----- Provided text -----

Building a 434 is basically impossible out of stock parts. Not only the crank (since obviously there's no such thing as a "stock" that crank), but also, the rods.



That's a cap screw Eagle rod, vs a stock "X" rod. Now looking at that, which do you suppose will be easier to clearance for?

Keep in mind, the stock rod is SO big, it will hit the cam.

So, while the 434 in a stock block is a perfectly do-able combo, it's not cheap, and not for the faint of heart. It would probably cost something around $1500 - 2000 MORE to build a 434 than to rebuild a stock 400, by the time you buy a crank, rods, pistons, and all the labor... and that's ASSUMING you use a STOCK block. DOUBLE that cost differential if you use an aftermarket block.

A stock 400, or for that matter a 383, is PLENTY for most people, especially for a car that will be a daily driver. The incremental cost of a 434 doesn't justify the incremental improvement for most people in that application.

400 blocks are getting harder to find, but are by no means "rare".

The main advantage of a 383 is that you can build one out of a newer 350 block, WITHOUT all the pesky 70s quality control problems, and WITH the factory roller setup (again, look carefully at the cost of the old "real" roller system and compare to the cost of just re-using an existing factory roller).

----- Data for analysis -----

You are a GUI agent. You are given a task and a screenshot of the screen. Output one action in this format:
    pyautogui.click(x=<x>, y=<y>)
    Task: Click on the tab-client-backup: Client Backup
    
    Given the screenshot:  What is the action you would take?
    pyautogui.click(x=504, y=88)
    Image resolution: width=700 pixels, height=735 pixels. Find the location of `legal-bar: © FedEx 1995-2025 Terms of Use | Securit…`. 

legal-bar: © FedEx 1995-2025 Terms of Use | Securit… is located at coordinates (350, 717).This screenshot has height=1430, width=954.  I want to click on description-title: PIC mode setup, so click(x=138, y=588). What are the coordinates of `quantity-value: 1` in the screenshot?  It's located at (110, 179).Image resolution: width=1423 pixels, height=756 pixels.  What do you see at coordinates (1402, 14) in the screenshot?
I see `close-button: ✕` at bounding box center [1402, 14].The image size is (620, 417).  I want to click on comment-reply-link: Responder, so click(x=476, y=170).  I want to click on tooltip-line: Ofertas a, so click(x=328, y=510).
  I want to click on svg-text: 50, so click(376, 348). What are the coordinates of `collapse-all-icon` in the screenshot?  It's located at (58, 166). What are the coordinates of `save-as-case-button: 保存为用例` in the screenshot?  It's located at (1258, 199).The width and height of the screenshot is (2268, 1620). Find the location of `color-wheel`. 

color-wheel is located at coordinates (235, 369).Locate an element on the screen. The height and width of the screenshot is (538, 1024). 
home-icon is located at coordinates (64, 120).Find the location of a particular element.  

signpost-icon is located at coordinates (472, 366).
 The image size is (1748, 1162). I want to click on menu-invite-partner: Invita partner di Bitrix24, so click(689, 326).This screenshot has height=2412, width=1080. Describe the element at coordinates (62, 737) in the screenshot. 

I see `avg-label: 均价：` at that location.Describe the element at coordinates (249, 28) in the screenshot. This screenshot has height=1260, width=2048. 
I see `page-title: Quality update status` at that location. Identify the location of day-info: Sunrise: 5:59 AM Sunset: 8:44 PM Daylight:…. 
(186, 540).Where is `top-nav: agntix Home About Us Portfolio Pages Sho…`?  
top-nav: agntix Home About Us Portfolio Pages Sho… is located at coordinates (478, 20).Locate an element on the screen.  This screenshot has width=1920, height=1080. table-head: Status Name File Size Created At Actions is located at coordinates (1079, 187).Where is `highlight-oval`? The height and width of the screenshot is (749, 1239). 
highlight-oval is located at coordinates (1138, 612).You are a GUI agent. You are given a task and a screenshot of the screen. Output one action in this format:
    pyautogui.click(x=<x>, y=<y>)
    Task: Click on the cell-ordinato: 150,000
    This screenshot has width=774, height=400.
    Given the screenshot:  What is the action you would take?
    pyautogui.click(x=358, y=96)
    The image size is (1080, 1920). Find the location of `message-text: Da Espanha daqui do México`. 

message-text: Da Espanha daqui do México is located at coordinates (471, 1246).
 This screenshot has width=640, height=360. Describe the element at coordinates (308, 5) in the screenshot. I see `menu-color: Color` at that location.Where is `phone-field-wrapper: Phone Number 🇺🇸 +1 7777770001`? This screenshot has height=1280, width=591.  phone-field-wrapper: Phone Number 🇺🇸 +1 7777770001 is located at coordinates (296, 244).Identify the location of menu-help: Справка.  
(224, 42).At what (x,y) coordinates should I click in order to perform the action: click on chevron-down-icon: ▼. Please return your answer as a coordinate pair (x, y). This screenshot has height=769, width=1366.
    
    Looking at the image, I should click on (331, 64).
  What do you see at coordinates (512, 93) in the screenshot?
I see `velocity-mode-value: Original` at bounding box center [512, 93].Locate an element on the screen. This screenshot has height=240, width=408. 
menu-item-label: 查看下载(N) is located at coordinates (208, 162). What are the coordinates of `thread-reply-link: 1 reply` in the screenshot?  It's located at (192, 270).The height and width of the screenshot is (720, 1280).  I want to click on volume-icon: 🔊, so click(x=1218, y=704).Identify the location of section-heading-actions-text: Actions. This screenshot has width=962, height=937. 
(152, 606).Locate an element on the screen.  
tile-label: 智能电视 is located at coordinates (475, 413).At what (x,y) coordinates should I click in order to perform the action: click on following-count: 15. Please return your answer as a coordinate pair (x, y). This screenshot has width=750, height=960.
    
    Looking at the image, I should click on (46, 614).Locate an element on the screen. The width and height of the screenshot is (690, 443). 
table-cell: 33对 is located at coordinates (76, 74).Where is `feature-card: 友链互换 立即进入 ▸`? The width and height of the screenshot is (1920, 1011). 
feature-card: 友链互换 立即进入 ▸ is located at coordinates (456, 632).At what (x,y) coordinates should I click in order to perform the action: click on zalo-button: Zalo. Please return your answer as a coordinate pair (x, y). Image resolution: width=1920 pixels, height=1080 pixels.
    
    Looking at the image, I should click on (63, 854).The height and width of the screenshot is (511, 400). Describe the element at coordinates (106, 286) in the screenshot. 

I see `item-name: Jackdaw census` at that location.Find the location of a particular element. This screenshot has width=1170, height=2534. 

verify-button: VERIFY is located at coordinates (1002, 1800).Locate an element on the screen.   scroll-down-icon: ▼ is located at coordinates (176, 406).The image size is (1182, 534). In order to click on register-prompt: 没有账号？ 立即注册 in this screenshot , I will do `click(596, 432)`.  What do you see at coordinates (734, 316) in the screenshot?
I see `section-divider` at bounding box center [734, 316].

-----

§ **Required tasks**
a) Reproduce the engine-building text from "400 blocks are" to "existing factory roller).", changing "pesky" to "persistent".
b) Answer these questions from the engine-building text:
(i) According to the text, what will the stock rod hit because of its size?
(ii) Roughly how much more does the text estimate it costs to build a 434 than to rebuild a stock 400 using a stock block?
(iii) Out of what kind of block does the text say a 383 can be built?
c) List every engine displacement number mentioned in the engine-building text.

§ **Set of answers**
a)
400 blocks are getting harder to find, but are by no means "rare".

The main advantage of a 383 is that you can build one out of a newer 350 block, WITHOUT all the persistent 70s quality control problems, and WITH the factory roller setup (again, look carefully at the cost of the old "real" roller system and compare to the cost of just re-using an existing factory roller).

b)
(i) The cam.
(ii) Around $1500–2000 more.
(iii) A newer 350 block.

c) 434, 400, 383, 350